What to do
Give the data again in full, with every character unchanged.

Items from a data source
BEGIN

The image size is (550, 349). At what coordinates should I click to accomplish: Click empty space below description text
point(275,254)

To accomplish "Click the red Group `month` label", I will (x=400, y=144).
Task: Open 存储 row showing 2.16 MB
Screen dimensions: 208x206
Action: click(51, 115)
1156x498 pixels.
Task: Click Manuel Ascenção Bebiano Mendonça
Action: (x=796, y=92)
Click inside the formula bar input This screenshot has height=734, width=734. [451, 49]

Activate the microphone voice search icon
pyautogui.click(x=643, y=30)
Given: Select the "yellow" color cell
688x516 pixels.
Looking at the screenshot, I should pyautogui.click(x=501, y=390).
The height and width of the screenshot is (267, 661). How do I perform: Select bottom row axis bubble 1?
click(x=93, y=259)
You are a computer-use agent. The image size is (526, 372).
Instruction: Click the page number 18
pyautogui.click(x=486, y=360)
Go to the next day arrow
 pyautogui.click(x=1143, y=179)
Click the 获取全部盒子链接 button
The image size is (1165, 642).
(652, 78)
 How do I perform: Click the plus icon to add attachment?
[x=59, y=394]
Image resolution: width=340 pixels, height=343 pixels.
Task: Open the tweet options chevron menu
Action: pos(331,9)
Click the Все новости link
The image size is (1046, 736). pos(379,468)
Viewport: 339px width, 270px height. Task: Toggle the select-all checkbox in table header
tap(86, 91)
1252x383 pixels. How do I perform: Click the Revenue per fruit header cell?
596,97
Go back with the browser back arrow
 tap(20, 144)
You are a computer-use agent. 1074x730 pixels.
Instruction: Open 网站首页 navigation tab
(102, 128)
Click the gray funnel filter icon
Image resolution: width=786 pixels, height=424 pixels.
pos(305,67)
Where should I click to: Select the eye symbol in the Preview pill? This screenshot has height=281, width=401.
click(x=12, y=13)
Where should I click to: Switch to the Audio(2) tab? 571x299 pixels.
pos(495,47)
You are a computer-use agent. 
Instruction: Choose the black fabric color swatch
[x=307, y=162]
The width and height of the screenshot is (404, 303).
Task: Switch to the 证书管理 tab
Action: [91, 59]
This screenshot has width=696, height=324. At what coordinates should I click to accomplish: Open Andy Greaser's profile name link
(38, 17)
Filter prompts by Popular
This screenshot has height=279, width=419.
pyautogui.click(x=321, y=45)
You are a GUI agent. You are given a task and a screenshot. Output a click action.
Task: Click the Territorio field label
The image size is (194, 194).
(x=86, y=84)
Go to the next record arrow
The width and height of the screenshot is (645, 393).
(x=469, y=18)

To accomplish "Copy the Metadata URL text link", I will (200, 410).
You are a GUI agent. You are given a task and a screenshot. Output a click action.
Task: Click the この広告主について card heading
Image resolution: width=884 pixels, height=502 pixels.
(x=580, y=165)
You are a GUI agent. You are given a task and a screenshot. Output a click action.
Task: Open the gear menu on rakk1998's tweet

END

Reply
The image size is (550, 349). At what coordinates should I click to accomplish: Click empty space below description text
point(275,254)

To accomplish "Click the red Group `month` label", I will (x=400, y=144).
Task: Open 存储 row showing 2.16 MB
Screen dimensions: 208x206
Action: click(51, 115)
1156x498 pixels.
Task: Click Manuel Ascenção Bebiano Mendonça
Action: (x=796, y=92)
Click inside the formula bar input This screenshot has height=734, width=734. [451, 49]

Activate the microphone voice search icon
pyautogui.click(x=643, y=30)
Given: Select the "yellow" color cell
688x516 pixels.
Looking at the screenshot, I should pyautogui.click(x=501, y=390).
The height and width of the screenshot is (267, 661). How do I perform: Select bottom row axis bubble 1?
click(x=93, y=259)
You are a computer-use agent. The image size is (526, 372).
Instruction: Click the page number 18
pyautogui.click(x=486, y=360)
Go to the next day arrow
 pyautogui.click(x=1143, y=179)
Click the 获取全部盒子链接 button
The image size is (1165, 642).
(652, 78)
 How do I perform: Click the plus icon to add attachment?
[x=59, y=394]
Image resolution: width=340 pixels, height=343 pixels.
Task: Open the tweet options chevron menu
Action: pos(331,9)
Click the Все новости link
The image size is (1046, 736). pos(379,468)
Viewport: 339px width, 270px height. Task: Toggle the select-all checkbox in table header
tap(86, 91)
1252x383 pixels. How do I perform: Click the Revenue per fruit header cell?
596,97
Go back with the browser back arrow
 tap(20, 144)
You are a computer-use agent. 1074x730 pixels.
Instruction: Open 网站首页 navigation tab
(102, 128)
Click the gray funnel filter icon
Image resolution: width=786 pixels, height=424 pixels.
pos(305,67)
Where should I click to: Select the eye symbol in the Preview pill? This screenshot has height=281, width=401.
click(x=12, y=13)
Where should I click to: Switch to the Audio(2) tab? 571x299 pixels.
pos(495,47)
You are a computer-use agent. 
Instruction: Choose the black fabric color swatch
[x=307, y=162]
The width and height of the screenshot is (404, 303).
Task: Switch to the 证书管理 tab
Action: [91, 59]
This screenshot has width=696, height=324. At what coordinates should I click to accomplish: Open Andy Greaser's profile name link
(38, 17)
Filter prompts by Popular
This screenshot has height=279, width=419.
pyautogui.click(x=321, y=45)
You are a GUI agent. You are given a task and a screenshot. Output a click action.
Task: Click the Territorio field label
The image size is (194, 194).
(x=86, y=84)
Go to the next record arrow
The width and height of the screenshot is (645, 393).
(x=469, y=18)

To accomplish "Copy the Metadata URL text link", I will (200, 410).
You are a GUI agent. You are given a task and a screenshot. Output a click action.
Task: Click the この広告主について card heading
Image resolution: width=884 pixels, height=502 pixels.
(x=580, y=165)
You are a GUI agent. You are given a task and a screenshot. Output a click action.
Task: Open the gear menu on rakk1998's tweet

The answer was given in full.